Marche ou rêve / Elric, Laurel

Harold a un
chat noir, une vie paisible et une amoureuse jolie comme un cœur,
bronzée, blonde garçonne et rieuse. Pourtant, Harold est préoccupé. A
dix-neuf ans, tout de même, il ne devrait pas être puceau. Or, il a
beau être amoureux, il n'y arrive pas... Claire fait tout ce qu'il faut
pour le déculpabiliser et le détendre, mais rien à faire, leur première
fois n'est encore pas pour ce matin. Surtout qu'Harold ne doit pas être
en retard au train qui l'emmène chez sa grand-mère en Bretagne ! Il a
beau venir tous les ans en vacances, elle lui reproche toujours d'être
trop absent.
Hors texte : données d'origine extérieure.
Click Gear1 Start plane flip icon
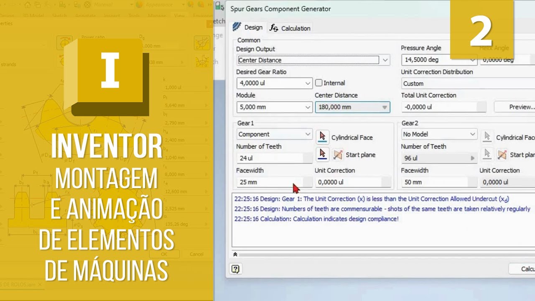 click(x=338, y=155)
Alors pas question de rater le rendez-vous annuel ! Lequel
rendez-vous n'a pourtant rien de très glamour : la grand-mère, bien
qu'attentionnée, n'est pas toujours avare de reproches et de doléances,
le réseau est plein de trous (il faut grimper sur l'arbre planté au
sommet de la colline pour pouvoir utiliser un téléphone portable), et
Mogueric est un bourg plutôt tranquille. Même Jeanne, l'amie d'enfance
d'Harold, lui est d'un faible secours : depuis qu'elle a monté avec
deux copines un groupe punk, elle n'a plus guère de temps pour une
balade à vélo...
Ces vacances qui s'annoncent ternes comme il se doit
seront pourtant initiatiques pour le jeune homme, à travers deux
rencontres. La première, à l'épicerie, le met en présence d'un jeune
garçon qui lui ressemble étrangement et qui se trouve porter le même
nom de famille que lui. Troublé, Harold sonde sa grand-mère qui élude
plusieurs fois la question avant de lâcher le morceau. Le père
d'Harold, son fils à elle, a entretenu une double vie pendant plusieurs
années, jusqu'à la naissance d'un enfant qui est son demi-frère,
Alexandre, le jeune garçon croisé à l'épicerie. Quand le bébé est
arrivé, son père a choisi. Il est parti en Égypte avec sa nouvelle
famille, ne donnant plus de nouvelles à sa première femme, pas plus
qu'à sa mère qui supportait mal que la nouvelle femme soit d'origine
étrangère. Troublé, Harold fait la connaissance d'Alexandre, qui était
au courant de son existence. Il découvre qu'ils partagent tous les deux
la même rancœur contre un père qui n'a pas su aimer ses femmes ni ses
enfants... La deuxième rencontre des vacances d'Harold a des cheveux
roux, des formes pleines et un sourire dans les yeux. Elle s'appelle
Mathilde, se cherche un chat qui pourrait lui capturer des souris pour
nourrir son serpent, et entend profiter de la vie sans se poser de
questions superflues. Avec elle, Harold aura sa première fois, et même
les suivantes, parce que c'est tout simple d'être bien. Et comme cet
été est initiatique, un autre événement attend encore le jeune homme
tranquille avant son départ...
Ligne claire et couleurs franches, cette bande
dessinée prend le parti de traiter de façon simple des questions qui
sont loin de l'être. La vie est pleine de problèmes – ou peut-être
pourrait-on dire que la vie est
un problème ? - l'important, semblent nous dire les auteurs, est de
poser sur cette vie un regard qui, s'il s'étonne parfois, tolère et
accepte. Tel le regard des nombreux chats qui peuplent le récit, yeux
ronds et clairs, parfois voilés et finalement paisibles. Un album
faussement innocent, donc, à mettre entre les mains des lecteurs les
plus mûrs en lycée et LP, pour faire écho à des questions qu'ils se
posent sans doute à l'heure du passage à l'âge adulte.
Références :
Marche ou rêve / Elric, Laurel. Dargaud, 2011. 12,95 €. 978-2-5050-0817-0.